• [提示された文章]:
せっかく決まった再就職先を、早期に後にする人は少なくない。退職自衛官の再就職をサポートする自衛隊援護協会関係者によると、自衛隊がデータを取っている再就職後半年以内の離職率は約10%。つまり、10人に1人は再就職から半年も経たないうちに、再就職先を離れるという。

その後については自衛隊として調査を行っているわけではないものの、「退職自衛官の再就職を応援する会」によると「3〜4年のうちに4分の1程度は離職してしまう」と話す。

取材した中には、「自分の知っている限りで言うと、半年のうちに3分の1ほど退職し、2年以内に70%ぐらいは退職している」と話す人もいた。大卒新入社員の、入社3年以内の離職率は3割程度だと言われているが、自衛隊を定年退官した自衛官もそれと似たような数字となっている。

• [データ項目]:

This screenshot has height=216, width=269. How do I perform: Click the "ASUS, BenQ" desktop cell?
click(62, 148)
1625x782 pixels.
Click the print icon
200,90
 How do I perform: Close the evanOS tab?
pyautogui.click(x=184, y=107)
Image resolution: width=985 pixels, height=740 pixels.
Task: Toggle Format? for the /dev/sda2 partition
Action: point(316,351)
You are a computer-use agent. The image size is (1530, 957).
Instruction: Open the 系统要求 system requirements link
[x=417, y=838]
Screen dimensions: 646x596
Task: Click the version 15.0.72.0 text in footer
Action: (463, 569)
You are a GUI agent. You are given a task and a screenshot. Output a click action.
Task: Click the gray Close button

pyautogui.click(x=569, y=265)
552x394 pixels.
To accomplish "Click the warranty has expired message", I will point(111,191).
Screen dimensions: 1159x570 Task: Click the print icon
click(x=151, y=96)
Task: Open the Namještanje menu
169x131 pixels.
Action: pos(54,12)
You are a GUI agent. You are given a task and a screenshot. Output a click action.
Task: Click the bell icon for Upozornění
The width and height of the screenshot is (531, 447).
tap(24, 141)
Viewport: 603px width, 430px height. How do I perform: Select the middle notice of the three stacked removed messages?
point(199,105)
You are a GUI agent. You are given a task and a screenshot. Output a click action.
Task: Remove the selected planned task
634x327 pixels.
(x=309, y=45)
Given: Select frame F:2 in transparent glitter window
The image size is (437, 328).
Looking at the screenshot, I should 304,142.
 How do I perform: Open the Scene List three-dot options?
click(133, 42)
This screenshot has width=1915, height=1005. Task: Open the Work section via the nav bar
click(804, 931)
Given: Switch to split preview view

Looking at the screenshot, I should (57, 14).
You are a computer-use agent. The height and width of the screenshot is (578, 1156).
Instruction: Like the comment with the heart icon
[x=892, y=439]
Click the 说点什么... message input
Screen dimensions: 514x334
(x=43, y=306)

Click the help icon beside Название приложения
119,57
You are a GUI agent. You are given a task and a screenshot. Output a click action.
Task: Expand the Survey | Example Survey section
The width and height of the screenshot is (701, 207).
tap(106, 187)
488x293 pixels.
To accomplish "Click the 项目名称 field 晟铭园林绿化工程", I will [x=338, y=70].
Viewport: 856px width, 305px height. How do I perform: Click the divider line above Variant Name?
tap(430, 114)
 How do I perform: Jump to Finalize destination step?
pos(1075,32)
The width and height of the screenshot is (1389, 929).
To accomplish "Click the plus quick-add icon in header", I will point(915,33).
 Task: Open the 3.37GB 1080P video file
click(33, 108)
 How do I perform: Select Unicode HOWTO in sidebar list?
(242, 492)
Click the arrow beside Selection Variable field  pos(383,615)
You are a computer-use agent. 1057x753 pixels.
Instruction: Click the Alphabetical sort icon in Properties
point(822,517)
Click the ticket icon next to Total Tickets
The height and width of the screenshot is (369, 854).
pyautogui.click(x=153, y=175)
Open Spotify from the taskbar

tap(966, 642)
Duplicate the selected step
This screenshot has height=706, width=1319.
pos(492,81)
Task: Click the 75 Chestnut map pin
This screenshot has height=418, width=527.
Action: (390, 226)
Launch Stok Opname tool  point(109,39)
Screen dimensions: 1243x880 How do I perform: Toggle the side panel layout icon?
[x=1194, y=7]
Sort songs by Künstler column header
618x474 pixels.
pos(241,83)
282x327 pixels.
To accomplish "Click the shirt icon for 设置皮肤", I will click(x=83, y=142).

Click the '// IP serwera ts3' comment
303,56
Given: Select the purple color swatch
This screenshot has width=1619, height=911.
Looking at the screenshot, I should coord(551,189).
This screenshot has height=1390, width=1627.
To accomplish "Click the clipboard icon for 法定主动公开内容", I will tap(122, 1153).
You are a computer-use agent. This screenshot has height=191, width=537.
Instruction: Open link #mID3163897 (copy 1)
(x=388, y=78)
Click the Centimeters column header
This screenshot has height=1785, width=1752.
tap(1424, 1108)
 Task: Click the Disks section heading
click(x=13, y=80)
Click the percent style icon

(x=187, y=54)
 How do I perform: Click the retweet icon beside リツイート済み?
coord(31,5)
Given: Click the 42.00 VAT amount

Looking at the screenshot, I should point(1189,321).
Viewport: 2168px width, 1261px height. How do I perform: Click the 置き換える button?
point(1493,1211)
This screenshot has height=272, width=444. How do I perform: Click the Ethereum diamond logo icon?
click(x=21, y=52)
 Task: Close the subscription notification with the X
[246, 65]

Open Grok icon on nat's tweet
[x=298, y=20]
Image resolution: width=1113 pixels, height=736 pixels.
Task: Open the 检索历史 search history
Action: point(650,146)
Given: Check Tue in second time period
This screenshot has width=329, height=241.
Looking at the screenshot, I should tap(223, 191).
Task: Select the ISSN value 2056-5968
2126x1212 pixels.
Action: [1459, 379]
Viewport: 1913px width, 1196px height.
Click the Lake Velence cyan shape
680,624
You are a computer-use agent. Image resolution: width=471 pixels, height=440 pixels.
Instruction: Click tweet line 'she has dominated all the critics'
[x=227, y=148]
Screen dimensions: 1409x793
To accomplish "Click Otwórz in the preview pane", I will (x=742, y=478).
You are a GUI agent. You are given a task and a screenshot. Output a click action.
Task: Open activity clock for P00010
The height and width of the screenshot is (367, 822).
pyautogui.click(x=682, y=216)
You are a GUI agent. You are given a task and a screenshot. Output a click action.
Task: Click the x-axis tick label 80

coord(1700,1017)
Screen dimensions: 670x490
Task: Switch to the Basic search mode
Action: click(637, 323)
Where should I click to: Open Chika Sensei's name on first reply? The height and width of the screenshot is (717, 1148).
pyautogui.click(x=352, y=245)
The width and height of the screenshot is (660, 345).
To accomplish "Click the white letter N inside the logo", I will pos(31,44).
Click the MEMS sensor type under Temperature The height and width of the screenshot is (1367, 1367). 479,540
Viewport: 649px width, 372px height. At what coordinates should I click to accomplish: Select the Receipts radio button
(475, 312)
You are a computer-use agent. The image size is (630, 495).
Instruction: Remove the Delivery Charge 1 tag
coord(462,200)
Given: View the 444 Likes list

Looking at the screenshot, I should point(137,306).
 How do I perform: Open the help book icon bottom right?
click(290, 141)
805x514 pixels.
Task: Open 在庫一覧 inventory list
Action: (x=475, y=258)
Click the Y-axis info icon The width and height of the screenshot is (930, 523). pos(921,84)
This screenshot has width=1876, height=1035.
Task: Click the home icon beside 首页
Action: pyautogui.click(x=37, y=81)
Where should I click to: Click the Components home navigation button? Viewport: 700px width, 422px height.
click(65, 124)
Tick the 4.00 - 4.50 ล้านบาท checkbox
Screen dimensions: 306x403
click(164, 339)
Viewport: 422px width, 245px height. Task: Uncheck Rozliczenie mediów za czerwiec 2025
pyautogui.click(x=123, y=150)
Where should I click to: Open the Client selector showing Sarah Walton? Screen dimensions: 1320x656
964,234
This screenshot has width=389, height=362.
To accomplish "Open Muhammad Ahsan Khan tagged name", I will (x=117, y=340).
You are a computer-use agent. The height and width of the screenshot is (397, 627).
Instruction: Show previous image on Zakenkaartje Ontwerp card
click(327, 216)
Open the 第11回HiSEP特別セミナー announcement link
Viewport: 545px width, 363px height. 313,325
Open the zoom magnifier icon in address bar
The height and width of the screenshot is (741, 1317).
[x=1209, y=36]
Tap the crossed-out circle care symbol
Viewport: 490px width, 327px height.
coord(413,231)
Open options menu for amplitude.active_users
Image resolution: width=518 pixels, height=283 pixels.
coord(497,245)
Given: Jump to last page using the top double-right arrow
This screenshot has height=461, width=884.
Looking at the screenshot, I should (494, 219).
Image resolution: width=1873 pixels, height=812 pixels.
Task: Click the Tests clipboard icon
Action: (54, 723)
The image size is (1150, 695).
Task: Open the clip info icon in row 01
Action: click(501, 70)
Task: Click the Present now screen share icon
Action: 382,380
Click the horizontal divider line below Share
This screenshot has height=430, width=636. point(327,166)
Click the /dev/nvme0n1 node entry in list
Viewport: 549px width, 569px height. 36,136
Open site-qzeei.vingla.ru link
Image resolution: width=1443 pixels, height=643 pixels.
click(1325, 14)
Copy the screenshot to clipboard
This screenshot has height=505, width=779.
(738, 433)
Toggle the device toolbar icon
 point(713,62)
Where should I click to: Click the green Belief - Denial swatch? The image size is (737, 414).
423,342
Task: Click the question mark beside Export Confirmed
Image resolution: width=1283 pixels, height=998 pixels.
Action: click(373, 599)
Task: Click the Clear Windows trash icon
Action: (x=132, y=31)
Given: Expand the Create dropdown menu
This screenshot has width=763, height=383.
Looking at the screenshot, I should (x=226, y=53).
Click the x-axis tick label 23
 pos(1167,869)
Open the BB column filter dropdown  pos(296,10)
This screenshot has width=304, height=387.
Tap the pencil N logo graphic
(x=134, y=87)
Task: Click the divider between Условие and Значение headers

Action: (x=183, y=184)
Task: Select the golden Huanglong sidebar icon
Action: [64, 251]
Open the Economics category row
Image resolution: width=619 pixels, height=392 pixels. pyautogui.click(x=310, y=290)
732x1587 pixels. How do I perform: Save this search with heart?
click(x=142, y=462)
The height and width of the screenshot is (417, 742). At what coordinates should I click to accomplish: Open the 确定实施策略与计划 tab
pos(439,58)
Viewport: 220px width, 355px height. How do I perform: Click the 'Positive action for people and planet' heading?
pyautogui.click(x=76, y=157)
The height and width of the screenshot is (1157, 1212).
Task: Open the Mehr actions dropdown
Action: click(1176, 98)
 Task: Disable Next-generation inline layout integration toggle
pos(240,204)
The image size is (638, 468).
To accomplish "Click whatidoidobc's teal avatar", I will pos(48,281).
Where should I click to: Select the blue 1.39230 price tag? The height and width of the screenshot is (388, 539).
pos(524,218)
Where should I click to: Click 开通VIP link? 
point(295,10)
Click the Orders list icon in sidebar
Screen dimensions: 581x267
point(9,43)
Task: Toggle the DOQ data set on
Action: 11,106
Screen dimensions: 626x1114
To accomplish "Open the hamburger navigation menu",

• [作業一覧]:
1) 退職自衛官の再就職に関する文章の「せっかく決まった再就職先を、」から「似たような数字となっている。」までを、「離職率」を「退職率」に置き換えて書き直してください。
2) 退職自衛官の再就職に関する文章によると、自衛隊がデータを取っている再就職後半年以内の離職率はどの程度ですか。

• [各作業の回答]:
1)
せっかく決まった再就職先を、早期に後にする人は少なくない。退職自衛官の再就職をサポートする自衛隊援護協会関係者によると、自衛隊がデータを取っている再就職後半年以内の退職率は約10%。つまり、10人に1人は再就職から半年も経たないうちに、再就職先を離れるという。

その後については自衛隊として調査を行っているわけではないものの、「退職自衛官の再就職を応援する会」によると「3〜4年のうちに4分の1程度は離職してしまう」と話す。

取材した中には、「自分の知っている限りで言うと、半年のうちに3分の1ほど退職し、2年以内に70%ぐらいは退職している」と話す人もいた。大卒新入社員の、入社3年以内の退職率は3割程度だと言われているが、自衛隊を定年退官した自衛官もそれと似たような数字となっている。

2) 約10%です。